Многозначительная улыбка. Она обращена не только к "кредо, сохраняющемуся навсегда". Она обращена, как кажется, и ко всякой статической концепции бессмертия. Бессмертен синтез сохранения и изменения, тождественности и нетождественности, инвариантности и преобразования. В этой главе подобный синтез назван принципом бытия. Действительно, бытие теряет смысл, становится иллюзорным, если система логических, идентифицирующих суждений и математических конструкций исключает индивидуальное, неповторимое, обнаруживаемое эмпирически. Как и наоборот, эмпирическое постижение невозможно без идентифицирующей функции разума. Разум приводит к аксиоматизации науки, он вносит в многообразие явлений некоторые относительно устойчивые тождественные себе принципы. Опыт, который дает информацию о внешнем мире в указанных логических рамках, может изменить аксиоматическую базу науки. В чем же тогда ее бессмертие? Очевидно, в реконструирующей функции научных теорий, в их воздействии на бесконечный процесс самого изменения аксиоматики науки. С этой стороны и надо подойти к единой теории поля. Попытки построения единой теории поля будут бессмертны в смысле бессмертного бытия, в смысле бессмертной жизни, если в них запечатлены и воплощены не только результаты, но и само изменение науки, ее динамизм, то, что Эйн-штейн назвал драмой идей. Так ли это, запечатлена ли в идее единого поля объективная драма науки?
Единая теория поля
...Распалась связь времен. Зачем же я связать ее рожден?
Шекспир. "Гамлет"
Фраза, стоящая в эпиграфе, - ключ к внутренней трагедии Гамлета, представленной с такой мощью художественного обобщения, что самые отдаленные коллизии мысли и чувства находят в ней свой прообраз. На террасе Эльсинора была разбита нравственная гармония мира. Гамлет, воспринимавший "связь времен" как последовательное осуществление нравственного идеала, столкнулся с резким диссонансом, с вероломством и преступлением. На его плечи ложится тяжелое бремя.
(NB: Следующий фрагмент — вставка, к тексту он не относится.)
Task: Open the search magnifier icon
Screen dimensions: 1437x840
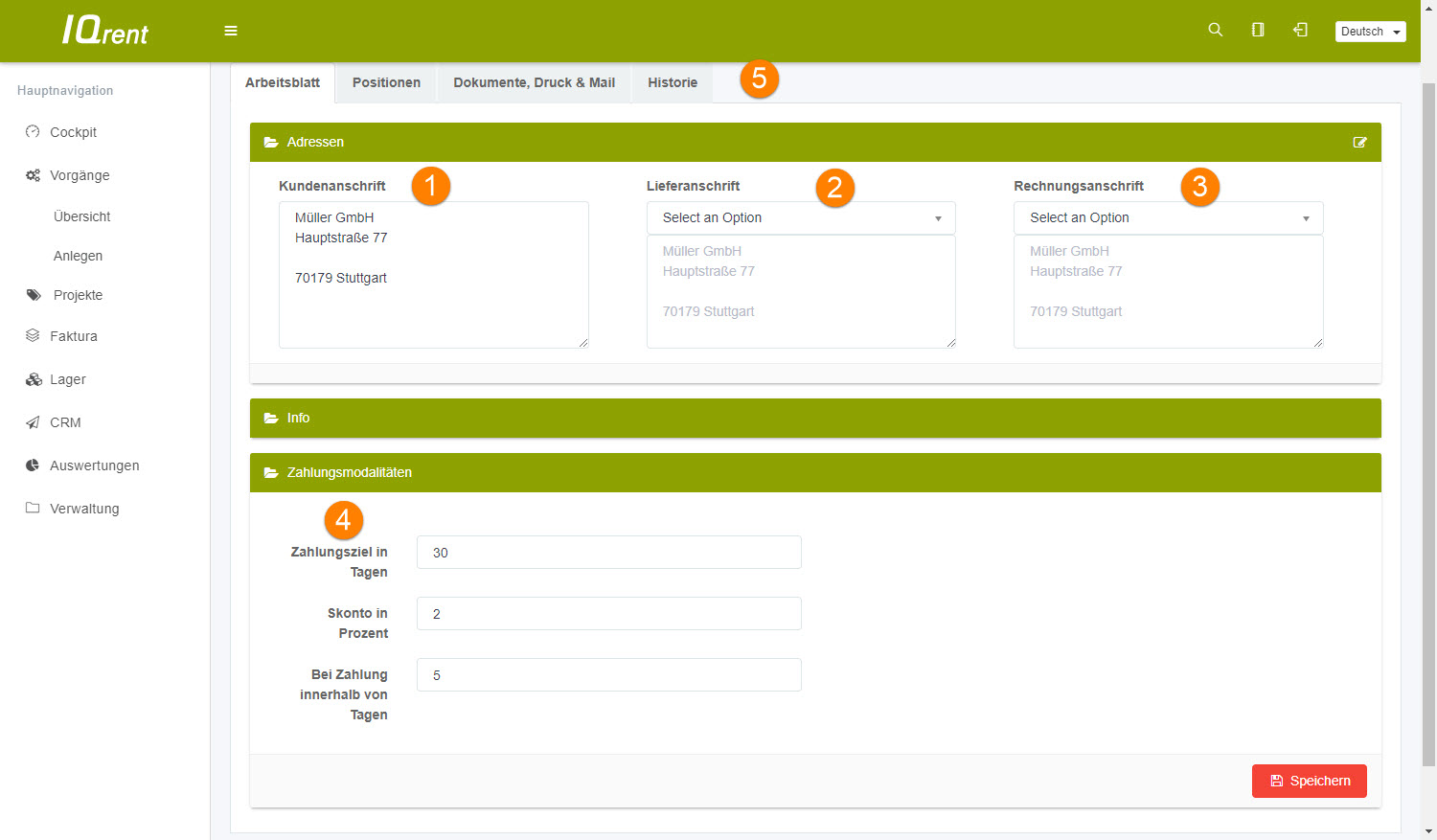Action: coord(1215,30)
Месть представляется восстановлением мировой гармонии.
И Гамлет заранее чувствует невероятную сложность этого подвига. В конце концов он видит, что прямолинейная и решительная акция не может восстановить "связь времен".
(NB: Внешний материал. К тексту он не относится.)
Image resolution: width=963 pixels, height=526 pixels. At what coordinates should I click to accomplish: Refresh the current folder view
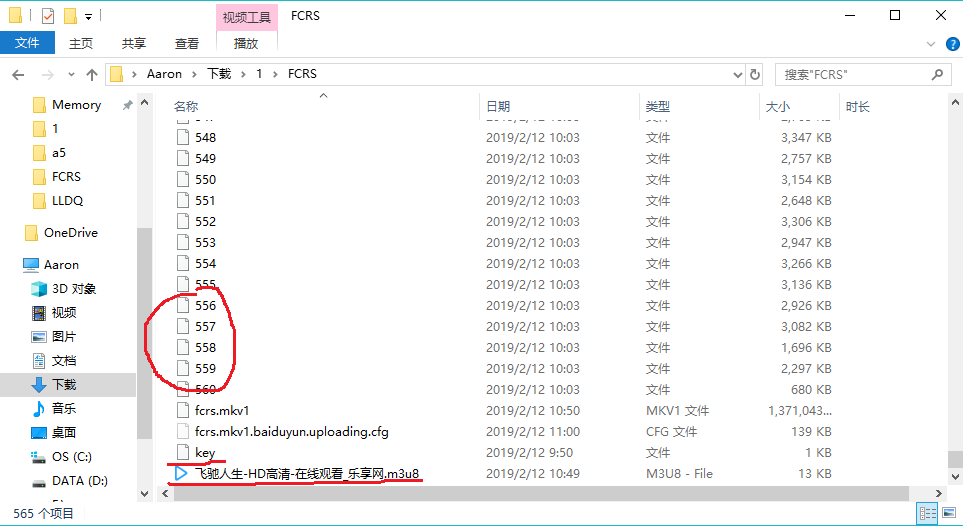(754, 74)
В мировоззрении Эйнштейна идеалом гармонии был мир Спинозы, единый мир, в котором происходит взаимное, относительное движение действующих друг на друга тел. Эйнштейн восстановил этот классический идеал, распространил принцип относительности, найденный в XVII в., на новые явления, открытые в XIX в. "Связь времен" была восстановлена. Но первоначально она была восстановлена только для инерционного движения. В результате величайшего интеллектуального напряжения Эйнштейну удалось устранить из картины мира абсолютные ускоренные движения. Но дальше пойти не удалось.
344
В науке сохранилось чуждое идеальной гармонии мира различие между электромагнитными и гравитационными полями. С другой стороны, в движении элементарных частиц были обнаружены такие особенности, которые не укладывались в первоначальную схему идеальной гармонии мира. Не только отошедшая от этой схемы механика Ньютона, но и восстановившая гармонию механика Эйнштейна исходят из непрерывного движения частиц, положения и скорости которых определены начальными условиями и взаимодействиями между собой. В двадцатые годы выяснилось, что положение и скорость частицы, вообще говоря, не могут быть с неограниченной точностью определены для каждого последующего момента.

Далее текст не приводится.